The idea behind the Herak Teaching Club is pretty simple. Nationally, if you talk to the leaders in engineering education, many will say we don’t need new pedagogies. We already know very effective ways to teach. But what if I want to grow learning by 50 percent? There are ways to do this. But the problem is, it takes time and effort for faculty to change their ways of teaching.
Let’s look at the pedagogies. Are they using “think, pair, share” effectively? Are they interjecting concept questions into their lectures and discussions? Are they using problem-based learning? None of these are very difficult but my starting assumption is that they take time to get good at. So you can go to a two-day conference, NETI, the National Effective Teaching Institute, and learn three or four or five new pedagogies and bring them back to campus. But people have trouble putting them to use – they are so busy getting ready for class and getting their grading done.

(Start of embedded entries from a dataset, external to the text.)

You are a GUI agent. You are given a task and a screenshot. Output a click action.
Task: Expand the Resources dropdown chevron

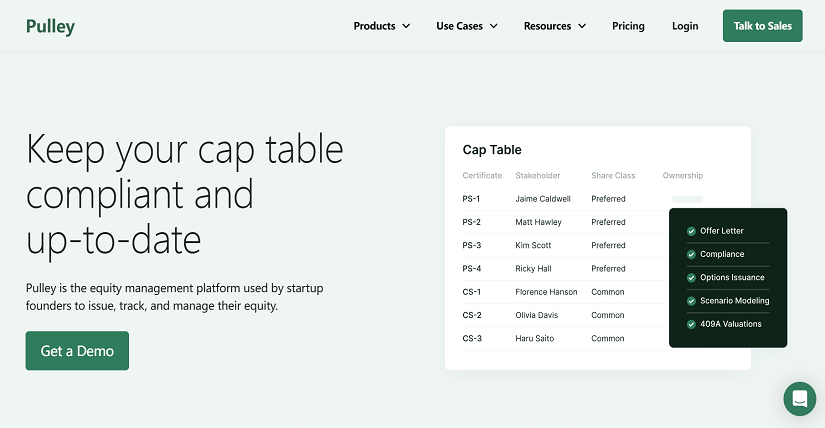coord(582,26)
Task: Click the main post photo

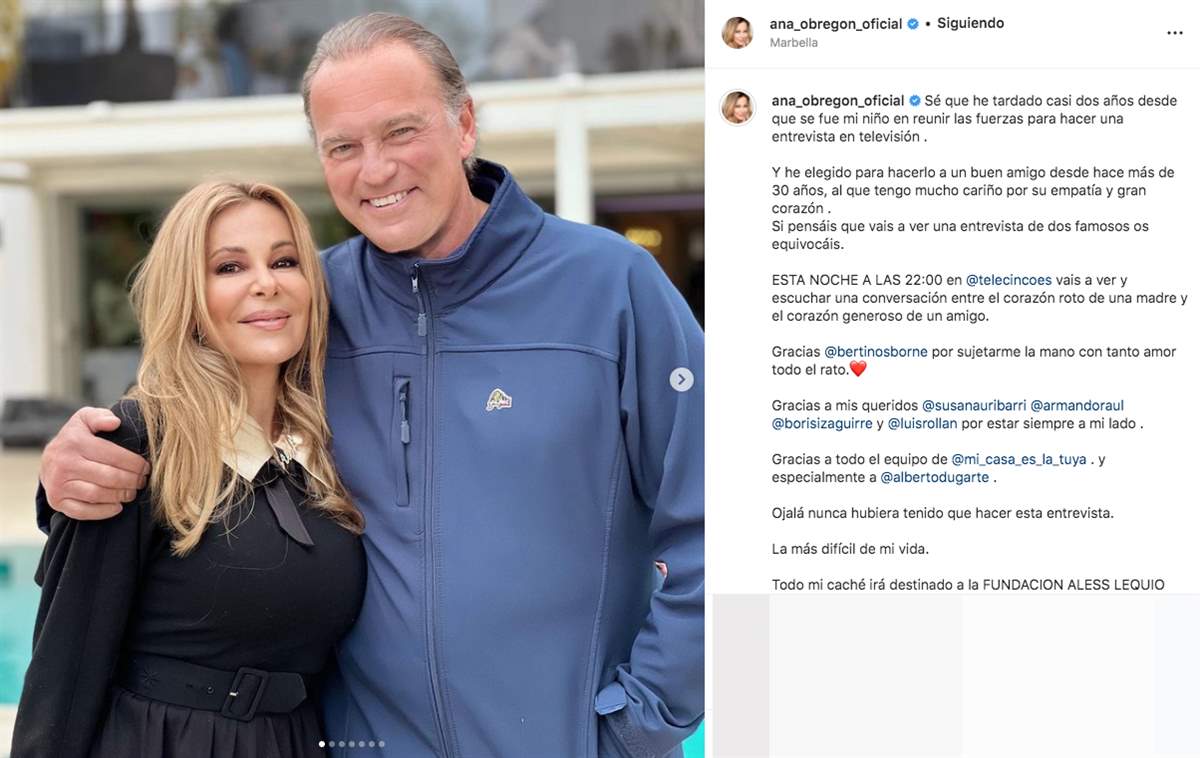Action: pyautogui.click(x=352, y=379)
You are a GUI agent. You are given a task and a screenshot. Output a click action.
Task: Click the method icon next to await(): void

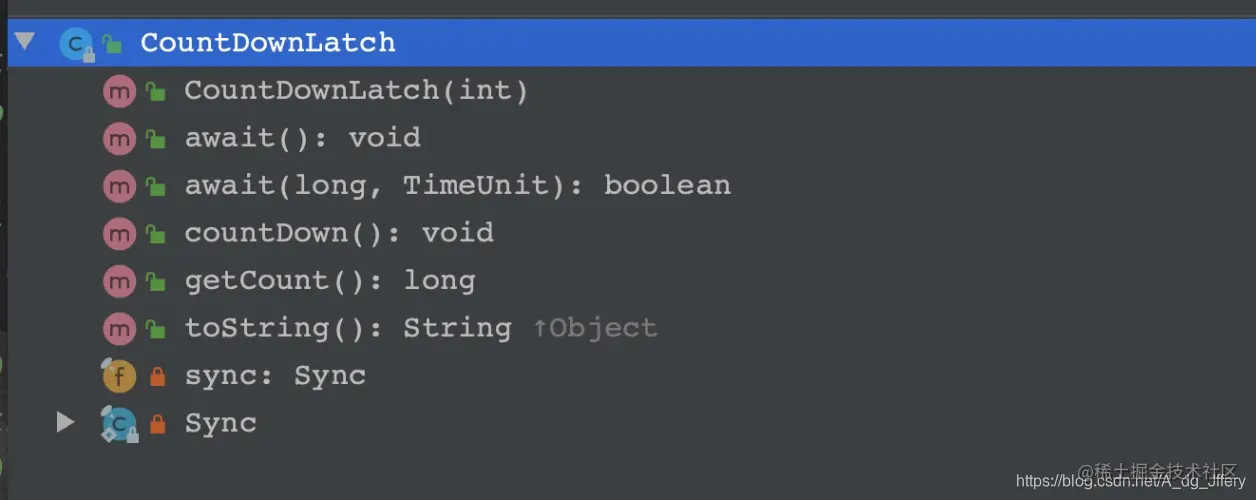click(x=119, y=138)
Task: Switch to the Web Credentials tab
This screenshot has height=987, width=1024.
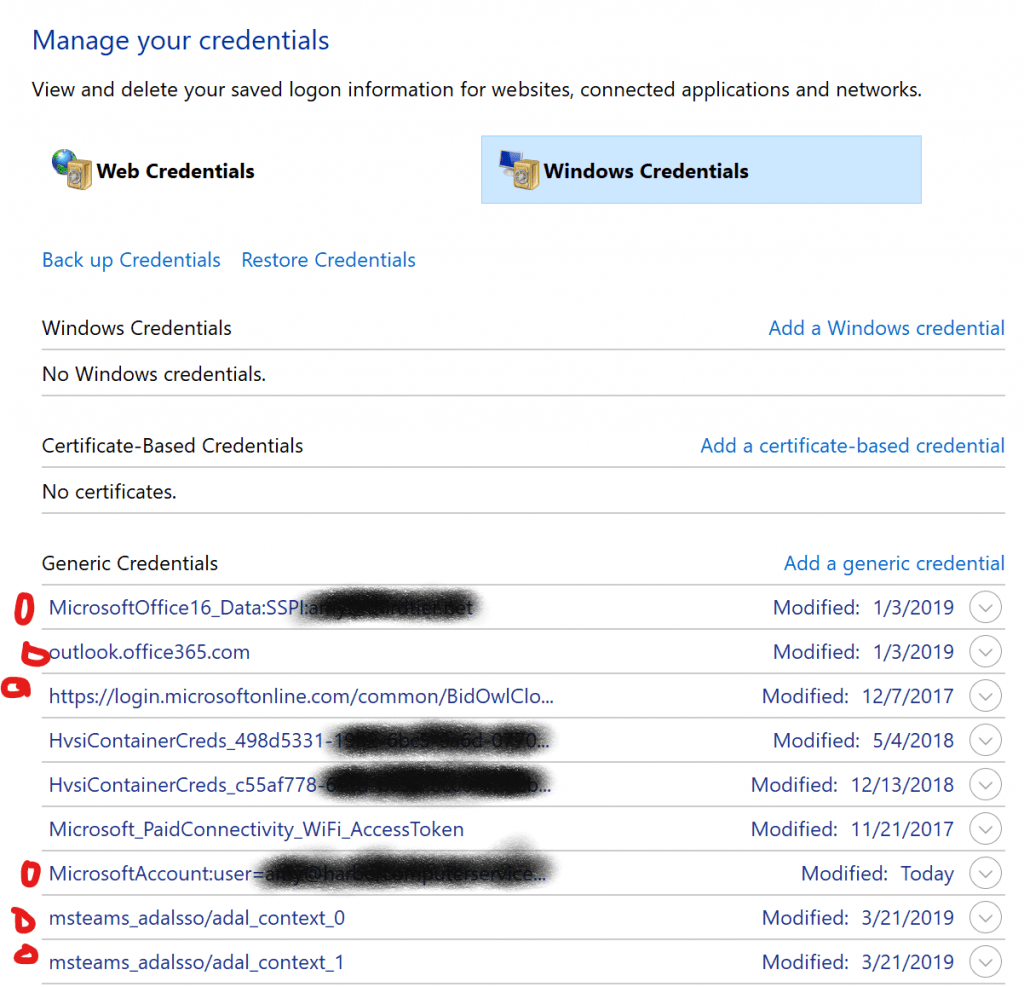Action: click(x=153, y=170)
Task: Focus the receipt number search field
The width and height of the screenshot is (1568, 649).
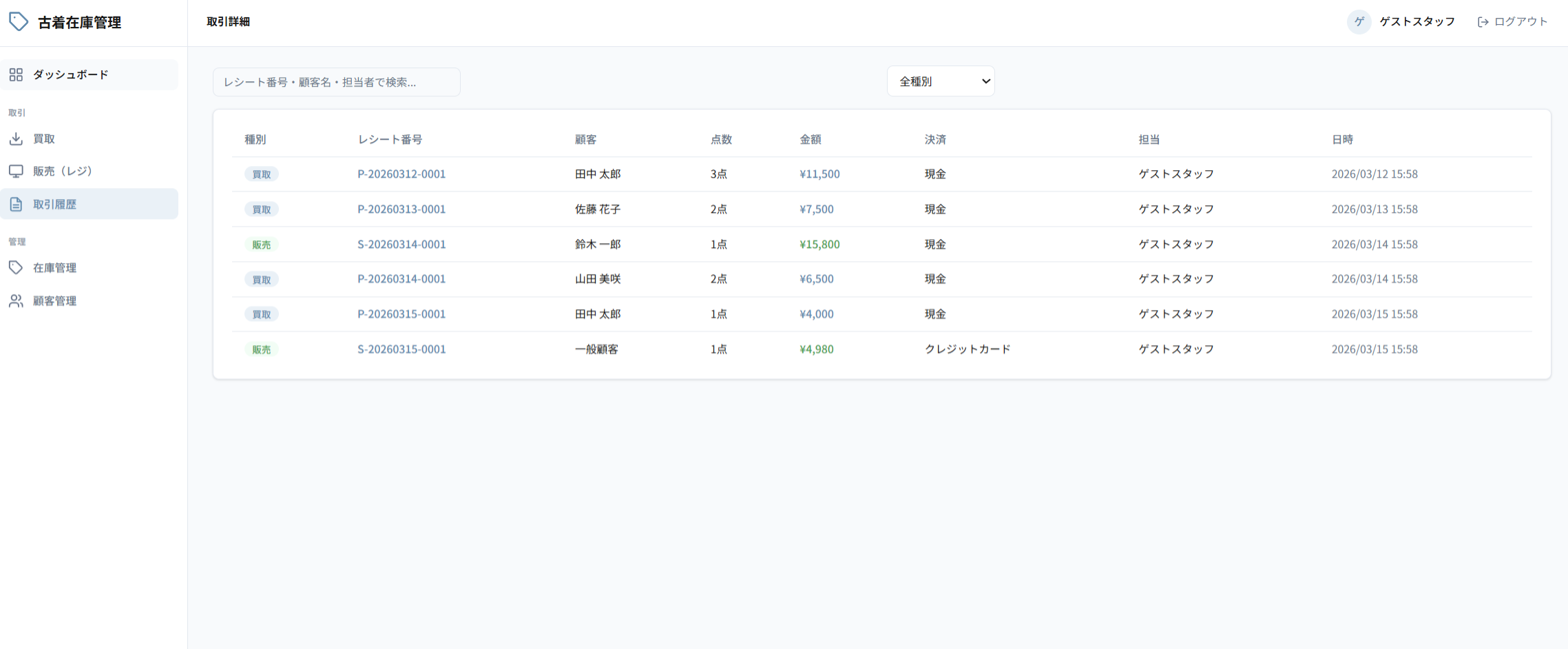Action: [336, 82]

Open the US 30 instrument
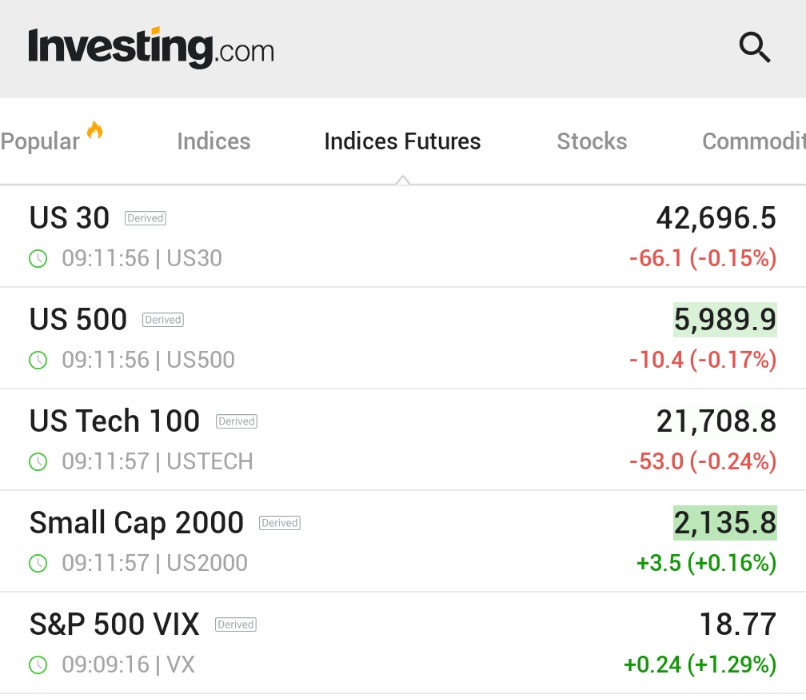[x=403, y=236]
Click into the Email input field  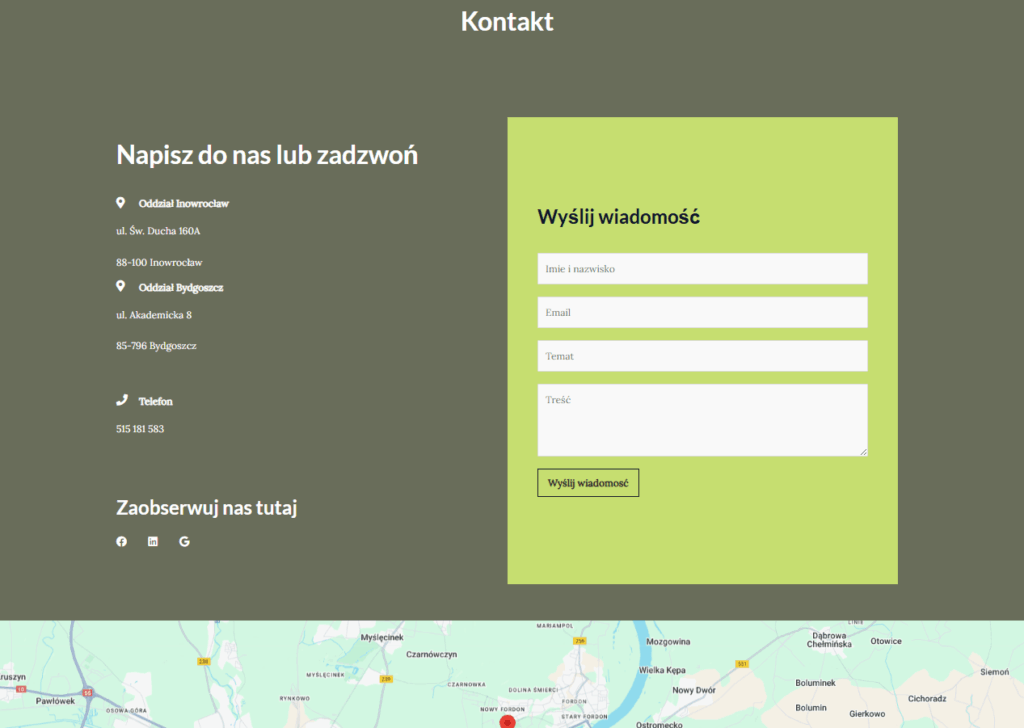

So, I am starting a “community of practice” of engineering faculty (inviting math and physics, too). We are getting together every week over the course of the year. The faculty will pair up or join in threesomes and pick something they are interested in. OK, I tell them – you go and use this pedagogy a few times in this fall’s classes and then come back to the group and tell us how it worked. Or if you have questions, ask the group. The real barrier is getting good faculty to become good enough at this kind of technique so that it’s natural. So for my sabbatical this year, I am turning this community of practice into a research study. My intent is to research the question: What makes a community of practice struggle or thrive?
If we discover something interesting, which likely will look obvious in hindsight, I can write a grant proposal to the National Science Foundation and move into building a network of practice, with fi ve partner schools and fi ve facilitators – and each of them will develop a community of practice on their campus. The best of all outcomes is that Gonzaga gets a reputation for excellent teaching. If we need one identity at Gonzaga, it’s that we’re an excellent teaching institution. If we’re not, we fail in our mission. We can’t claim leading-edge research as our big thing. We can’t claim huge budgets. What we do claim is this: We teach you well, and you will do well. My drive is actually egocentric. I like achieving things. And what is there to achieve in teaching other than excellence? I am driven to reach excellence. If I am going to do something, I want to do it right.
(While on sabbatical in 2012-13, Zemke also is researching ways to most effectively teach teamwork, a skill that professional engineers use every day. Zemke believes that teamwork can be broken down in important components and taught like any other skill.)